Chào các bạn! Vì nhiều lý do từ nay Truyen2U chính thức đổi tên là Truyen247.Pro. Mong các bạn tiếp tục ủng hộ truy cập tên miền mới này nhé! Mãi yêu... ♥

Dua Puluh Tujuh

Ketika 26

Demi menyenangkan hati Dimas, Magnolia sengaja meminta cuti pada hari ulang tahunnya. Dia merasa tidak perlu bekerja setengah hari. Toh, mal saja buka pukul sepuluh dan pelanggan yang datang belum langsung membeli kopi. Bisa-bisa setengah hari yang dimaksud baru bakal selesai saat hari menunjukkan pukul enam. Padahal, sejak hari sebelumnya, Dimas sudah mewanti-wanti agar Magnolia harus menikmati hari lahirnya secara istimewa. 
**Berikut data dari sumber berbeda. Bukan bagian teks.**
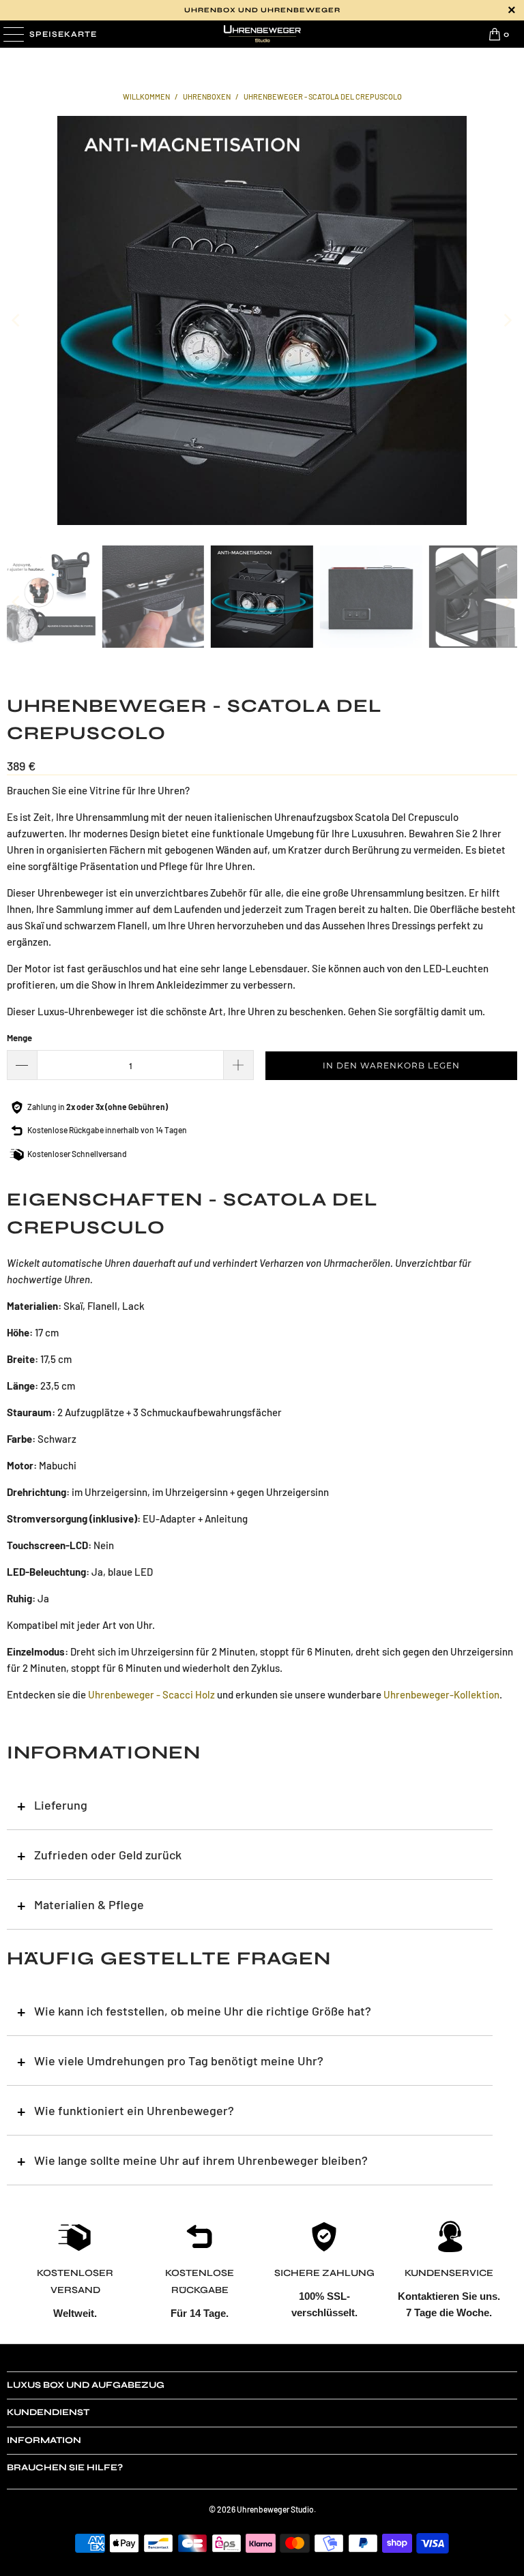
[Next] (507, 320)
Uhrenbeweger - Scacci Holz (151, 1694)
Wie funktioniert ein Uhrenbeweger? (134, 2110)
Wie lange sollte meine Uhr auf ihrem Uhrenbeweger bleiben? (201, 2160)
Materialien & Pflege (89, 1904)
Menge (19, 1037)
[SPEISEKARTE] (12, 34)
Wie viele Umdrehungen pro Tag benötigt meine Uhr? (178, 2060)
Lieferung (60, 1804)
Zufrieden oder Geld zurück (107, 1854)
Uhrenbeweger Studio (275, 2509)
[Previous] (17, 320)
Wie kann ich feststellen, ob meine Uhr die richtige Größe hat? (202, 2010)
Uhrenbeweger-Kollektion (441, 1694)
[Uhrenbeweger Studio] (262, 34)
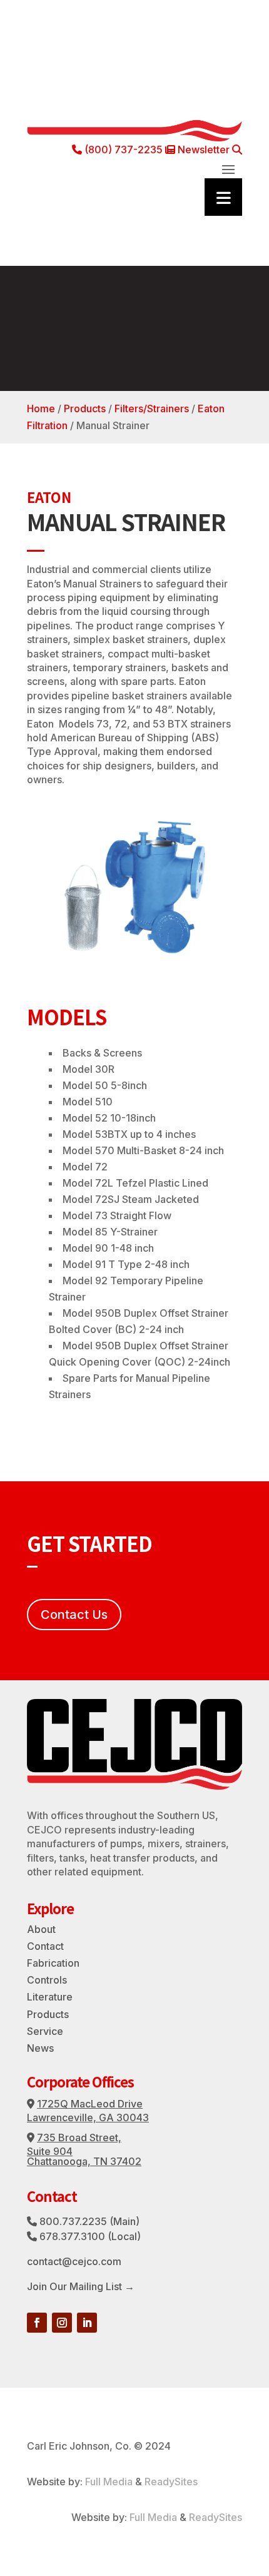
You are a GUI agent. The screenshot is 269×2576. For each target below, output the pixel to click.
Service (45, 2031)
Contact (45, 1946)
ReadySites (171, 2481)
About (41, 1929)
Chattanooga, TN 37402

"Nggak usah repot-repot, Mas." ujar Magnolia saat Dimas memintanya bersiap-siap. Untung saja, mama dan Kezia memutuskan untuk berjalan-jalan berdua saja pada hari Minggu itu, sehingga Dimas makin leluasa mengajak adiknya untuk pergi bersama.

"Nonton. Dari awal kita selalu gagal. Lo demam, lah. Mesti lembur, lah, latihan bikin kopi. Pokoknya, selalu ada alasan. Gue sengaja nabung sebagian gaji gue tiap bulan supaya hari ini bisa puas nraktir lo."

Magnolia menghela napas. Dimas tidak pernah mendengar nasihatnya. Saat ini dia butuh banyak uang untuk persiapan masuk universitas. Tapi, yang dia lakukan malah menghambur-hamburkan gajinya yang memang tidak seberapa.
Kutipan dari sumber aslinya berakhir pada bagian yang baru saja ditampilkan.